===== Excerpted records
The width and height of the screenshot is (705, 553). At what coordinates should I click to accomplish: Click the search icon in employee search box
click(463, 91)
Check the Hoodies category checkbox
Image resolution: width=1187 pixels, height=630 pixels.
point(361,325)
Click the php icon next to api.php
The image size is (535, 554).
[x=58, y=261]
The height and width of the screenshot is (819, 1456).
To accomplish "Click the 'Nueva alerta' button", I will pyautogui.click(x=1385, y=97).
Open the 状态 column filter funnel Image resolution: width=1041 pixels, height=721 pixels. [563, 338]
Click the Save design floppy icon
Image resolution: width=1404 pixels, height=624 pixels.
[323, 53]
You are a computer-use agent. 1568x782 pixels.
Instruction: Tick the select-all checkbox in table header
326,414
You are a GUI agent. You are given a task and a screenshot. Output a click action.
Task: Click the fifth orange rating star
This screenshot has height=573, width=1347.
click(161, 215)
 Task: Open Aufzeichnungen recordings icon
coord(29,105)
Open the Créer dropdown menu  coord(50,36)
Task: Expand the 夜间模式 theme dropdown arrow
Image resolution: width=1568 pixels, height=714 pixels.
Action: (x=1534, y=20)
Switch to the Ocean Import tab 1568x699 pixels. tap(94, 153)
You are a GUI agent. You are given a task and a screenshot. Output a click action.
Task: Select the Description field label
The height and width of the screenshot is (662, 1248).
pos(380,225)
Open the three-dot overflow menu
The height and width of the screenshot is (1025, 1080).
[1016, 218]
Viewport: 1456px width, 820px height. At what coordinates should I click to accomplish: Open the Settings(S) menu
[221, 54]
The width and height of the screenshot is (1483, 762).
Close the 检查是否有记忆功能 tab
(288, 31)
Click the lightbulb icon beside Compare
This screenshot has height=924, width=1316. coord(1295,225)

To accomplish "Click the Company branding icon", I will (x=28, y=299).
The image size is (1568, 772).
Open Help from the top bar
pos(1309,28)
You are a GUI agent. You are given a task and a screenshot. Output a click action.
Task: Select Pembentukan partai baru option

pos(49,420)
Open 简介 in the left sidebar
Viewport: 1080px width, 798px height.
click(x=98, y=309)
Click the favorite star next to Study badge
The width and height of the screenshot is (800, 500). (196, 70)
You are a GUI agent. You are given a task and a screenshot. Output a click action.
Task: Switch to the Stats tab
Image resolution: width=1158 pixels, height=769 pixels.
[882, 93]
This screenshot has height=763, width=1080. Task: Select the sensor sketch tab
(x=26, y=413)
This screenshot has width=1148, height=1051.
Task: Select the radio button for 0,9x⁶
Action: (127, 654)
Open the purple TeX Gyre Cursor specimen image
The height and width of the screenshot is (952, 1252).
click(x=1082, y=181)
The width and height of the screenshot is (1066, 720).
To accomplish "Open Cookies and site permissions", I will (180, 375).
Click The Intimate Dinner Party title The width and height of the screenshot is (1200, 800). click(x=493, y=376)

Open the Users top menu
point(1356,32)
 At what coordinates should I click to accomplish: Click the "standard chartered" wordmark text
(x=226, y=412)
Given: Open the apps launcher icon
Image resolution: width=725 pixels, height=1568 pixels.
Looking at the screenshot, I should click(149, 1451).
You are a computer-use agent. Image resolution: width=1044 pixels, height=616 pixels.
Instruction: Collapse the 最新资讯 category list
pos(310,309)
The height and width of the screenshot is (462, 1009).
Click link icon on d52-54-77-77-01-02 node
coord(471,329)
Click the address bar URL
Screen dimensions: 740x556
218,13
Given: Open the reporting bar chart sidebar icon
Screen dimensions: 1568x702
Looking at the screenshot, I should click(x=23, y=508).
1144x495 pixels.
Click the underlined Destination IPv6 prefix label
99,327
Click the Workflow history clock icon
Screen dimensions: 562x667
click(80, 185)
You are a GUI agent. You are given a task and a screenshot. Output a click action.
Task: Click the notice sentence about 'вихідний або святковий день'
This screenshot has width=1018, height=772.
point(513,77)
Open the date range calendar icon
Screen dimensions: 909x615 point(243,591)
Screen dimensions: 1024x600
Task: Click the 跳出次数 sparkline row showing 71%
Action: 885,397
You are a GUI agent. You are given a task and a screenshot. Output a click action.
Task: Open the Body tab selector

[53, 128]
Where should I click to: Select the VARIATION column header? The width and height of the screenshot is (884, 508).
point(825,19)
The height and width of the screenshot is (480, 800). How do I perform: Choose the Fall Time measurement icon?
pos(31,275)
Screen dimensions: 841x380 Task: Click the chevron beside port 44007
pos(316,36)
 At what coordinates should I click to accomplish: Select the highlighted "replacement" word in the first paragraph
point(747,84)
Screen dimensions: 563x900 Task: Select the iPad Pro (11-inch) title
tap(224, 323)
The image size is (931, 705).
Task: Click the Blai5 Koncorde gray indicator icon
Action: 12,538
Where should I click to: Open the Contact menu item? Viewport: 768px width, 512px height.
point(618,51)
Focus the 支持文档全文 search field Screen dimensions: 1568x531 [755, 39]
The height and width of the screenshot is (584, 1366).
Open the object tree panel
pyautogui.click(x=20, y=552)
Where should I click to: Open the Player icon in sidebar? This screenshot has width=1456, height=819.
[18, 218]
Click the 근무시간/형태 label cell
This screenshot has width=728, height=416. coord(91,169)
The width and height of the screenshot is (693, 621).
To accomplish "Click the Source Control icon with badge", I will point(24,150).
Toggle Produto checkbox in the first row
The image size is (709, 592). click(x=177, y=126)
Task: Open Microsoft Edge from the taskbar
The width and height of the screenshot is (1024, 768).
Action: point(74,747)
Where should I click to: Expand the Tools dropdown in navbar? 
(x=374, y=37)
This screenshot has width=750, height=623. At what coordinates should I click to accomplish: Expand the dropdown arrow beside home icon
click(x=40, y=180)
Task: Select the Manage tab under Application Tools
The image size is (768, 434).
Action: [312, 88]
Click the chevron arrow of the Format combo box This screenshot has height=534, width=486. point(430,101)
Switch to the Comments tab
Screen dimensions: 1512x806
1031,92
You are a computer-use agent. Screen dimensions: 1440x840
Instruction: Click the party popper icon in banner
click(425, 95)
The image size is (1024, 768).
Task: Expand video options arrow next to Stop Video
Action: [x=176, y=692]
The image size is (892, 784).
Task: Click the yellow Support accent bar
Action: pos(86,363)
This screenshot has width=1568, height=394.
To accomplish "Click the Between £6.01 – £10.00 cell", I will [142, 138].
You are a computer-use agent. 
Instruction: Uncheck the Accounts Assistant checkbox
==========
**Exercise prompt:** In full and word for word, repeat the records.

**Answer to the problem:**
The width and height of the screenshot is (705, 553). At what coordinates should I click to accomplish: Click the search icon in employee search box
click(463, 91)
Check the Hoodies category checkbox
Image resolution: width=1187 pixels, height=630 pixels.
point(361,325)
Click the php icon next to api.php
The image size is (535, 554).
[x=58, y=261]
The height and width of the screenshot is (819, 1456).
To accomplish "Click the 'Nueva alerta' button", I will pyautogui.click(x=1385, y=97).
Open the 状态 column filter funnel Image resolution: width=1041 pixels, height=721 pixels. [563, 338]
Click the Save design floppy icon
Image resolution: width=1404 pixels, height=624 pixels.
[323, 53]
You are a computer-use agent. 1568x782 pixels.
Instruction: Tick the select-all checkbox in table header
326,414
You are a GUI agent. You are given a task and a screenshot. Output a click action.
Task: Click the fifth orange rating star
This screenshot has height=573, width=1347.
click(161, 215)
 Task: Open Aufzeichnungen recordings icon
coord(29,105)
Open the Créer dropdown menu  coord(50,36)
Task: Expand the 夜间模式 theme dropdown arrow
Image resolution: width=1568 pixels, height=714 pixels.
Action: (x=1534, y=20)
Switch to the Ocean Import tab 1568x699 pixels. tap(94, 153)
You are a GUI agent. You are given a task and a screenshot. Output a click action.
Task: Select the Description field label
The height and width of the screenshot is (662, 1248).
pos(380,225)
Open the three-dot overflow menu
The height and width of the screenshot is (1025, 1080).
[1016, 218]
Viewport: 1456px width, 820px height. At what coordinates should I click to accomplish: Open the Settings(S) menu
[221, 54]
The width and height of the screenshot is (1483, 762).
Close the 检查是否有记忆功能 tab
(288, 31)
Click the lightbulb icon beside Compare
This screenshot has height=924, width=1316. coord(1295,225)

To accomplish "Click the Company branding icon", I will (x=28, y=299).
The image size is (1568, 772).
Open Help from the top bar
pos(1309,28)
You are a GUI agent. You are given a task and a screenshot. Output a click action.
Task: Select Pembentukan partai baru option

pos(49,420)
Open 简介 in the left sidebar
Viewport: 1080px width, 798px height.
click(x=98, y=309)
Click the favorite star next to Study badge
The width and height of the screenshot is (800, 500). (196, 70)
You are a GUI agent. You are given a task and a screenshot. Output a click action.
Task: Switch to the Stats tab
Image resolution: width=1158 pixels, height=769 pixels.
[882, 93]
This screenshot has height=763, width=1080. Task: Select the sensor sketch tab
(x=26, y=413)
This screenshot has width=1148, height=1051.
Task: Select the radio button for 0,9x⁶
Action: (127, 654)
Open the purple TeX Gyre Cursor specimen image
The height and width of the screenshot is (952, 1252).
click(x=1082, y=181)
The width and height of the screenshot is (1066, 720).
To accomplish "Open Cookies and site permissions", I will (180, 375).
Click The Intimate Dinner Party title The width and height of the screenshot is (1200, 800). click(x=493, y=376)

Open the Users top menu
point(1356,32)
 At what coordinates should I click to accomplish: Click the "standard chartered" wordmark text
(x=226, y=412)
Given: Open the apps launcher icon
Image resolution: width=725 pixels, height=1568 pixels.
Looking at the screenshot, I should click(149, 1451).
You are a computer-use agent. Image resolution: width=1044 pixels, height=616 pixels.
Instruction: Collapse the 最新资讯 category list
pos(310,309)
The height and width of the screenshot is (462, 1009).
Click link icon on d52-54-77-77-01-02 node
coord(471,329)
Click the address bar URL
Screen dimensions: 740x556
218,13
Given: Open the reporting bar chart sidebar icon
Screen dimensions: 1568x702
Looking at the screenshot, I should click(x=23, y=508).
1144x495 pixels.
Click the underlined Destination IPv6 prefix label
99,327
Click the Workflow history clock icon
Screen dimensions: 562x667
click(80, 185)
You are a GUI agent. You are given a task and a screenshot. Output a click action.
Task: Click the notice sentence about 'вихідний або святковий день'
This screenshot has width=1018, height=772.
point(513,77)
Open the date range calendar icon
Screen dimensions: 909x615 point(243,591)
Screen dimensions: 1024x600
Task: Click the 跳出次数 sparkline row showing 71%
Action: 885,397
You are a GUI agent. You are given a task and a screenshot. Output a click action.
Task: Open the Body tab selector

[53, 128]
Where should I click to: Select the VARIATION column header? The width and height of the screenshot is (884, 508).
point(825,19)
The height and width of the screenshot is (480, 800). How do I perform: Choose the Fall Time measurement icon?
pos(31,275)
Screen dimensions: 841x380 Task: Click the chevron beside port 44007
pos(316,36)
 At what coordinates should I click to accomplish: Select the highlighted "replacement" word in the first paragraph
point(747,84)
Screen dimensions: 563x900 Task: Select the iPad Pro (11-inch) title
tap(224, 323)
The image size is (931, 705).
Task: Click the Blai5 Koncorde gray indicator icon
Action: 12,538
Where should I click to: Open the Contact menu item? Viewport: 768px width, 512px height.
point(618,51)
Focus the 支持文档全文 search field Screen dimensions: 1568x531 [755, 39]
The height and width of the screenshot is (584, 1366).
Open the object tree panel
pyautogui.click(x=20, y=552)
Where should I click to: Open the Player icon in sidebar? This screenshot has width=1456, height=819.
[18, 218]
Click the 근무시간/형태 label cell
This screenshot has width=728, height=416. coord(91,169)
The width and height of the screenshot is (693, 621).
To accomplish "Click the Source Control icon with badge", I will point(24,150).
Toggle Produto checkbox in the first row
The image size is (709, 592). click(x=177, y=126)
Task: Open Microsoft Edge from the taskbar
The width and height of the screenshot is (1024, 768).
Action: point(74,747)
Where should I click to: Expand the Tools dropdown in navbar? 
(x=374, y=37)
This screenshot has width=750, height=623. At what coordinates should I click to accomplish: Expand the dropdown arrow beside home icon
click(x=40, y=180)
Task: Select the Manage tab under Application Tools
The image size is (768, 434).
Action: [312, 88]
Click the chevron arrow of the Format combo box This screenshot has height=534, width=486. point(430,101)
Switch to the Comments tab
Screen dimensions: 1512x806
1031,92
You are a computer-use agent. Screen dimensions: 1440x840
Instruction: Click the party popper icon in banner
click(425, 95)
The image size is (1024, 768).
Task: Expand video options arrow next to Stop Video
Action: [x=176, y=692]
The image size is (892, 784).
Task: Click the yellow Support accent bar
Action: pos(86,363)
This screenshot has width=1568, height=394.
To accomplish "Click the Between £6.01 – £10.00 cell", I will [142, 138].
You are a computer-use agent. 
Instruction: Uncheck the Accounts Assistant checkbox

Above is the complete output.